Aging and drinking result in similar changes in the brain, and if aerobic exercise can alleviate the age-based damage, could it do the same for alcohol-related harm?
That’s the question researchers led by Hollis Karoly, a graduate student at the University of Colorado at Boulder, asked in a new study published in the journal Alcoholism: Clinical & Experimental Research. Multiple studies have found that elderly individuals who are physically active are more likely to have sharper brains than those who are more sedentary, and recent results hint that exercise may even be more effective than brain teasers in preserving cognitive function.
Physical activity can maintain the health of blood vessels by combating the damage resulting from high cholesterol and elevated blood pressure that can raise the risk of neurological conditions such as dementia and Alzheimer’s. But exercise may also play a more direct role in maintaining the integrity of brain functions by protecting white matter, which includes the web of nerves that are insulated by a layer of myelin that improves their ability to communicate with other neurons across long distances. The quality of this white matter declines with age, and heavy alcohol consumption, even among younger people, has been linked to similar deterioration of the tissue.

____________

→ **Exercise details**
Repeat the passage on exercise and brain damage from drinking, from "Aging and drinking" up to and including "for alcohol-related harm?", and replace "aerobic exercise" with "regular physical activity".

____________

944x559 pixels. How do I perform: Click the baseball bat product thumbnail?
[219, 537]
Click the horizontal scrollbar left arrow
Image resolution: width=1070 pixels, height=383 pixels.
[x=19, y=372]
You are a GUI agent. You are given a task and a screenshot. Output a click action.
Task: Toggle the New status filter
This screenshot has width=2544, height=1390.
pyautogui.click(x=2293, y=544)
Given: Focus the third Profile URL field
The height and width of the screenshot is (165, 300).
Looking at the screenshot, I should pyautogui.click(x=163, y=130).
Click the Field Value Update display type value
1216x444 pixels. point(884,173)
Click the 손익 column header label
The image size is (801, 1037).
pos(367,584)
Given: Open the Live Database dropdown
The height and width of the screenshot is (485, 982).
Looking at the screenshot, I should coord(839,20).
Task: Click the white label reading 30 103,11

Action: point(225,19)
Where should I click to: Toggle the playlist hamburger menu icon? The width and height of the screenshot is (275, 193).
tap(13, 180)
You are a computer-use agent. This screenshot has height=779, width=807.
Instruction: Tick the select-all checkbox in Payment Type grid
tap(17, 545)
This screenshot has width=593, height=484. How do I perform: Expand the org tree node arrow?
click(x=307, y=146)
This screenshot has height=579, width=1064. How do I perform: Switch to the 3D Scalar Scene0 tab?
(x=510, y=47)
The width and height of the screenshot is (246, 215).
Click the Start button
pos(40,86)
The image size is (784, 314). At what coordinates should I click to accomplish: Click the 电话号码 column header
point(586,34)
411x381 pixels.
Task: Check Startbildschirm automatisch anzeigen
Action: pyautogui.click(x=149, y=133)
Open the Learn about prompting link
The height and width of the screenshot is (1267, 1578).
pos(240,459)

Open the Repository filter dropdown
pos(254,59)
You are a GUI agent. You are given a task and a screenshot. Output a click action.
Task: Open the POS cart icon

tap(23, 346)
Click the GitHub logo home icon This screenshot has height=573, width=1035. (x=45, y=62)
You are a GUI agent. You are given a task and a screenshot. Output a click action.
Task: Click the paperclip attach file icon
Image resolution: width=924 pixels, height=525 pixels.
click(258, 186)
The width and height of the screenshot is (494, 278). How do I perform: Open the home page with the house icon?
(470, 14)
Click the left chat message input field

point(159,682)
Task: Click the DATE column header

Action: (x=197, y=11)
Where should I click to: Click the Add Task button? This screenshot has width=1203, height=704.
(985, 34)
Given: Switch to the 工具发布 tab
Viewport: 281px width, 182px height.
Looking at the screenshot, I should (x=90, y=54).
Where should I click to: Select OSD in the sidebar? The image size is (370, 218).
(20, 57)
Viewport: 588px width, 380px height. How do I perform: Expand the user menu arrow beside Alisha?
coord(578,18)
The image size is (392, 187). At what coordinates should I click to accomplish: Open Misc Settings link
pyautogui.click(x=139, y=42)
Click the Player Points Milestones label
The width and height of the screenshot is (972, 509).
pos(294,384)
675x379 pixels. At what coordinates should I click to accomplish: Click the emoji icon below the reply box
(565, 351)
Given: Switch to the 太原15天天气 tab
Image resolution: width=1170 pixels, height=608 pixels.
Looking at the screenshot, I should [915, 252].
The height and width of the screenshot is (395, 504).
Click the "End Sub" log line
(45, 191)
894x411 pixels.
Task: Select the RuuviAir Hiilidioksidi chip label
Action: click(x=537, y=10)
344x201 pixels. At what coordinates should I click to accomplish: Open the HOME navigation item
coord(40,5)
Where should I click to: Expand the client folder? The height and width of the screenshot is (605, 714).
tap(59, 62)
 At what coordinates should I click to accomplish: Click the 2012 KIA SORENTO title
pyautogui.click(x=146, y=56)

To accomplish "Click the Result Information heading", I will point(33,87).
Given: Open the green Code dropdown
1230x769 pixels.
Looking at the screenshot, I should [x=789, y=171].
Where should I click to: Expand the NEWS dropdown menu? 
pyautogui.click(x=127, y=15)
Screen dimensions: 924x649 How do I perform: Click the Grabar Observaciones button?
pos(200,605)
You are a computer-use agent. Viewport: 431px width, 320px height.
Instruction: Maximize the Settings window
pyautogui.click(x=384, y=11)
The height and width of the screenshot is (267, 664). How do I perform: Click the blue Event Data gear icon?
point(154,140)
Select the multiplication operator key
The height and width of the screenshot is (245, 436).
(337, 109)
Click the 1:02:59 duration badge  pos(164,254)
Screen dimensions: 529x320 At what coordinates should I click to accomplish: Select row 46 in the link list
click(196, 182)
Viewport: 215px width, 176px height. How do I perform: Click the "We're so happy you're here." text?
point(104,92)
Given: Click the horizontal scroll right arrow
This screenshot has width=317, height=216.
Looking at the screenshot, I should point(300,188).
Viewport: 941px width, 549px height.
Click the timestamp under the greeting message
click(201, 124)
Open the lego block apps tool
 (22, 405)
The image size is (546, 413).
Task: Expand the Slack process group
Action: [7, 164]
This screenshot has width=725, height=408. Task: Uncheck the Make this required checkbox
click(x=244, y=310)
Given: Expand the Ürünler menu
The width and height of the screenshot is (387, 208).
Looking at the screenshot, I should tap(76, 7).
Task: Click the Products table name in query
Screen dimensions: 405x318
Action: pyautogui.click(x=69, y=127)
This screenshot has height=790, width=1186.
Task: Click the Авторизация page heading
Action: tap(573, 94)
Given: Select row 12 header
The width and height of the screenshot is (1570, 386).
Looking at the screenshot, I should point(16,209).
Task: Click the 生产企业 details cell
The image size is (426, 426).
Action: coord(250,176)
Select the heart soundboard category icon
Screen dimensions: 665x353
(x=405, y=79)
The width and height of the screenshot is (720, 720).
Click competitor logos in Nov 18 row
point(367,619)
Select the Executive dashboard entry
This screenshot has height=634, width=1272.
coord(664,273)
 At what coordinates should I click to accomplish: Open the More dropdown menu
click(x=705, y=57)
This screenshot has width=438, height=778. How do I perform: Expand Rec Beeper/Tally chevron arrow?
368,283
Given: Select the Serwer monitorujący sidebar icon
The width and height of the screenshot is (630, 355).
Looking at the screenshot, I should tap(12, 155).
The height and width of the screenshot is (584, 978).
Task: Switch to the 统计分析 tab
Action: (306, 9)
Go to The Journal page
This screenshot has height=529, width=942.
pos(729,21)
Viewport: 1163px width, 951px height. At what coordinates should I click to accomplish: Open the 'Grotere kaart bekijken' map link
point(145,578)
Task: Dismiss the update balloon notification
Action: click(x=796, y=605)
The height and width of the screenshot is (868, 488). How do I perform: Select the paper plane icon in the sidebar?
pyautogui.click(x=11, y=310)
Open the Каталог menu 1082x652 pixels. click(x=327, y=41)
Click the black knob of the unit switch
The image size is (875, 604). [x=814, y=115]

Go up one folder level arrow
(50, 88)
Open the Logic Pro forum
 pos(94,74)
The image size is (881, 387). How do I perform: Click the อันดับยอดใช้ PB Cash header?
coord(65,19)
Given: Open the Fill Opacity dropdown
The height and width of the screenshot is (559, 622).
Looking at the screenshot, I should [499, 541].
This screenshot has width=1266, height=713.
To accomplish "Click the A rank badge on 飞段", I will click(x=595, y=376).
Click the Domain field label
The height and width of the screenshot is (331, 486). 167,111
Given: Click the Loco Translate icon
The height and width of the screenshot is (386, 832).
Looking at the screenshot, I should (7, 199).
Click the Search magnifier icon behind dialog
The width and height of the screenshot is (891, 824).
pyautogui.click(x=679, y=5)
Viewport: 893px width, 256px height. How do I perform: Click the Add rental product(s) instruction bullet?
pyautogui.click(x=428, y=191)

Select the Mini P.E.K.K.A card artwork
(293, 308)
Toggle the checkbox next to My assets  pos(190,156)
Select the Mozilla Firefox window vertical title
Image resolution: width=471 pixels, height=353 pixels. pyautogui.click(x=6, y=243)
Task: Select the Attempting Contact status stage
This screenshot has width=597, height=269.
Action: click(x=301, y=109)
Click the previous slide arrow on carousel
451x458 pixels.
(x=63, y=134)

____________

→ **The completed task**
Aging and drinking result in similar changes in the brain, and if regular physical activity can alleviate the age-based damage, could it do the same for alcohol-related harm?